Recommended Treatment: R.I.C.E. - Rest, Ice, Compression, Elevation. Strengthening of surrounding muscles to help absorb shock to the knee. A proper stretching (Quadriceps, Iliotibial Band) routine is highly recommended pre and post workouts. Apply Ice for 10-15 minutes after each workout to reduce inflammation and pain. (If any skin irritation or adverse reaction occurs due to icing, see your medical doctor).
Medical Definition: Wearing away and/or softening of the articular cartilage, which is a connective tissue that covers and protects the underside of the patella, the bottom end of the femur, and top end of the tibia. It absorbs stress to the knee joint and allows the patella to track smoothly in its femoral groove.
Causes: Excessive running or similar activity can wear down the articular cartilage over time. This can occur due to the patella not tracking smoothly in its femoral groove.
Symptoms: Pain around the patella (kneecap), usually occurring on the medial (inner) side and below.
Recommended Treatment: R.I.C.E. - Rest, Ice, Compression, Elevation. Reduce activity to promote healing. Avoid downhill runs especially. Strengthen surrounding muscles with a professionally recommended program. Apply Ice for 10-15 minutes after each workout to reduce inflammation and pain. A proper stretching routine is highly recommended pre and post workouts. As with any orthopedic injury, a consultation with a sports medicine professional is recommended.
Medical Definition: Tear to either the medial or lateral meniscus. The meniscus is the shock absorbing cartilage in the center of your knee.
Traumatic Cause: A sudden hit to the outside of the knee area may cause a tear to the meniscus.
Degenerative: Over time the meniscus may deteriorate or soften, increasing the likelihood of injury. In this case, a sudden twist or turn may cause injury.

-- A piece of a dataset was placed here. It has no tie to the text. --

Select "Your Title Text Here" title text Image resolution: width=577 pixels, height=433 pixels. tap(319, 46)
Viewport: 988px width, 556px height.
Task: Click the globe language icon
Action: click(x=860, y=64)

Recommended Treatment: Reduce activity to promote healing. Ice, as recommended by a medical professional. Certain stretching and strengthening exercises may be beneficial. Wearing a knee support may provide some warm, compression and stability to enhance the healing process. As with any orthopedic injury, please seek a complete evaluation from a medical professional.
Anterior Cruciate Ligament (ACL) injury:
Medical Definition: Tearing of the ACL. The ACL is a ligament that connects the tibia to the femur and is necessary to help stabilize the knee joint area. Causes: ACL injuries may occur in many different situations but are often caused by a sudden hit to the knee or a pivoting (change in direction) injury.
Symptoms: Pain (will vary depending on injury severity) and swelling. Instability to the knee joint area.
Recommended Treatment: ACL injuries demand immediate medical attention. Depending upon the severity of the injury, surgery may be required. Range of motion exercises, ice and physical therapy are recommended before and after surgery (if required).
Medial Collateral Ligament (MCL) injury:
Medical Definition: Tear to the medial collateral ligament. The MCL is located on the inside of the knee, while the lateral collateral ligament(LCL) is located on the outside of the knee. Injury to the MCL is more common than injury to the LCL.
Causes: Twisting injury to the knee or a blow to the outside of the knee, often occurring in sports.
Symptoms: Pain and swelling. Requires evaluation by a medical professional.
Recommended Treatment: Follow advice from a medical professional. MCL injuries are usually not as serious as a ACL injury.